Ford: Ignoring your PR crisis won't make it go away.

Ford Middle East just found itself with a PR crisis on its hands. As much as it bragged about its new ad for women driving in the Kingdom of Saudi Arabia, as much as the whole endeavor backfired. The work was a replica of what Raseef22 had done previously (and was even awarded for it in the Dubai Lynx awards).
Yesterday I commented on a post by one of the creatives behind the Ford ad, who was defending it as an "spark of genius" (his words) but only to be notified as done before after its release by his "compadres". I specifically said that this falls into the category of plagiarism (which is not only copying the concept but also the execution of someone else's work). His reply was "relax dude". Two minutes later my comment and his reply were deleted.

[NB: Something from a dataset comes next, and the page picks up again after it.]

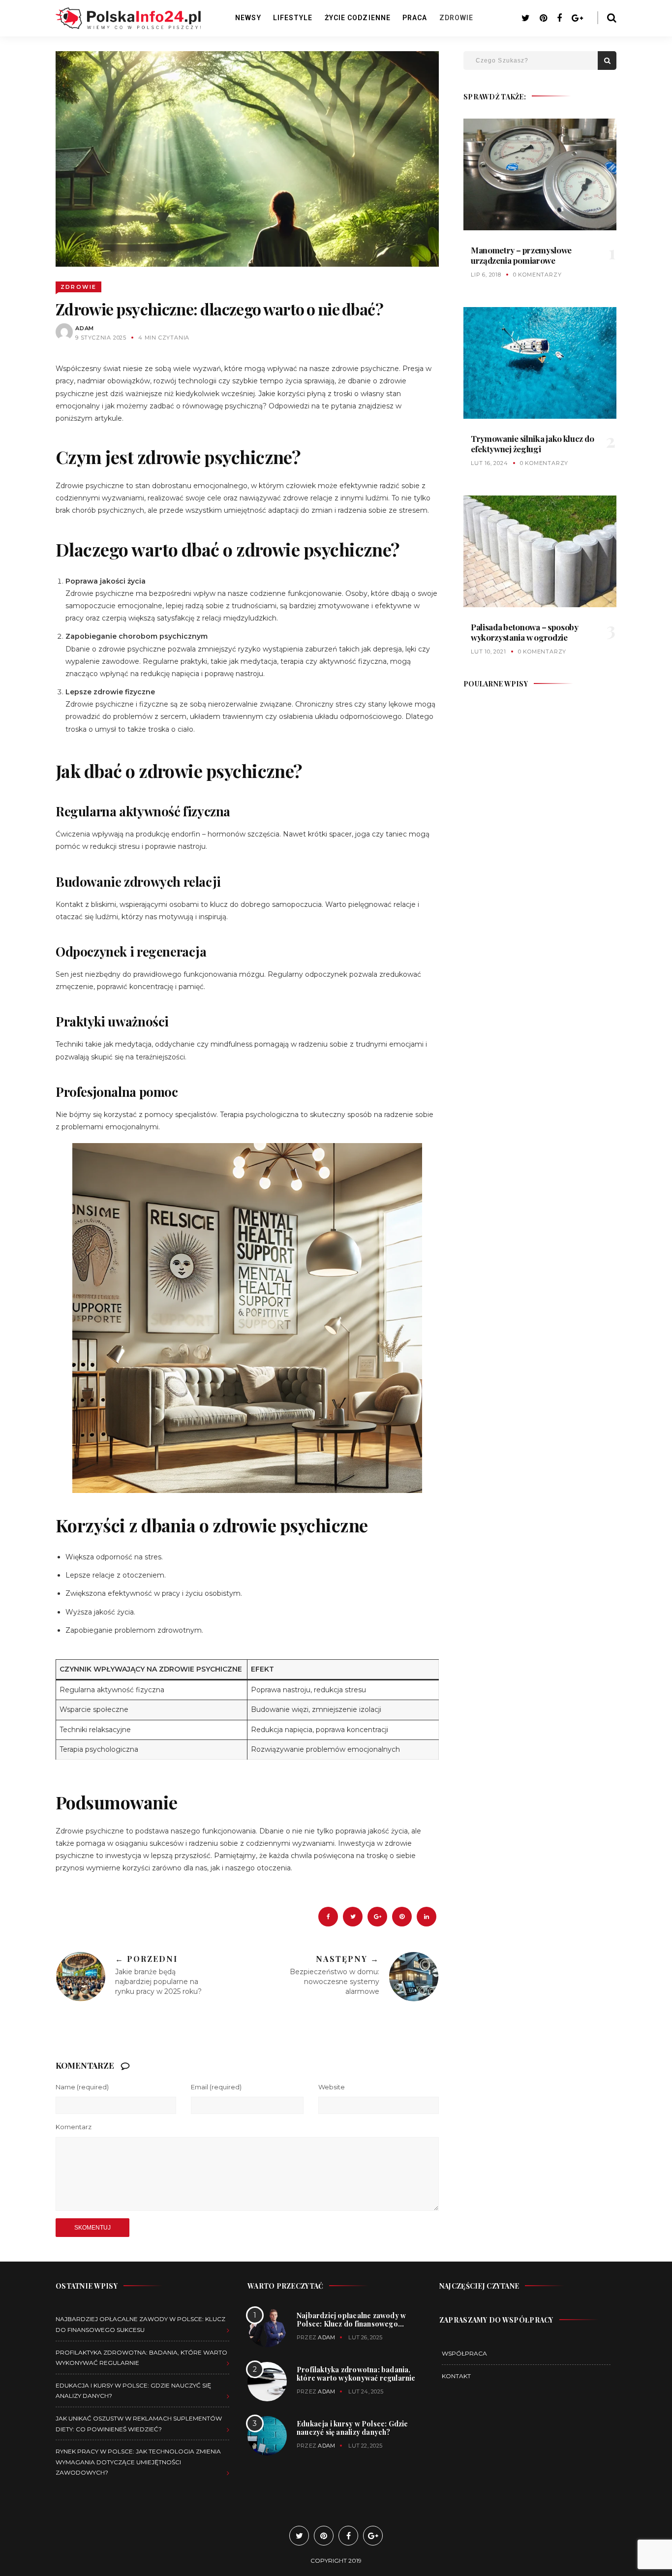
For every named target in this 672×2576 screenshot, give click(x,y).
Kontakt (456, 2376)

My own linkedin profile was visited repeatedly by a very highly placed executive in Ford Middle East yesterday - I think they were trying to try to pin me on the map. Thankfully, I am not alone in my backlash - many advertising creatives have shared the frustration. Some in much less polite words than mine. Even Adweek pointed out to the fact that the ad could be not "original" - but they still have to rectify their beaming article's title.
So - apart from displaying an ad which has serious intellectual property right issues - where did Ford go wrong?
First the research. There is a reason why every advertising agency has a research department - to check what the competition and other brands did on that specific topic. Believe it or not, a long time back when we were doing ads, the briefs use to come with samples of ads that were already done previously so as not to duplicate them.
Second, the arrogance. Nowhere, and I mean nowhere at all, did Ford concede plainly and simply, that a major error has occurred, nowhere does it say that inadvertently, "great minds think alike" and that the idea which they thought was the idea of the century was already done in the same century. Humbleness goes a long way - Raseef22 is not suing them but it also had a great amount of free publicity from the issue.
Third, the accountability. I did not see, apart from a no apology, any public steps taken by Ford to - not just admit the mistake (which at this stage is beyond the question of innocent or not) - but to probe publicly into the cause of such an event and how it got to be on air when the original campaign was an award winning one (in the Gulf no less).
Fourth, the public defiance. Apart from humbleness, there was no deleting of the ad anywhere but rather deleting of the people's comments who backlashed against it - my own as an example. Man up people. Ignoring it won't make it go away. Step up to the plate, admit the error, and be frank enough. Mistakes- whether intentional or not - happen. So admit them and move on.
This is akin to former spokesperson of the White House Sean Spicer saying "Covfefe" - which was nothing but a typo by President Donald Trump - is something the president and a small circle of people know what it means. It made a silly mistake gain more airing time, and stayed in the news cycle much longer than it should have.
An apology shows the stuff noble entities are made of. In Arabic we say "al roujou3 3an al khata2 fadila" (to disavow a wrong done is a virtue). Show that virtue Ford. No shame in that.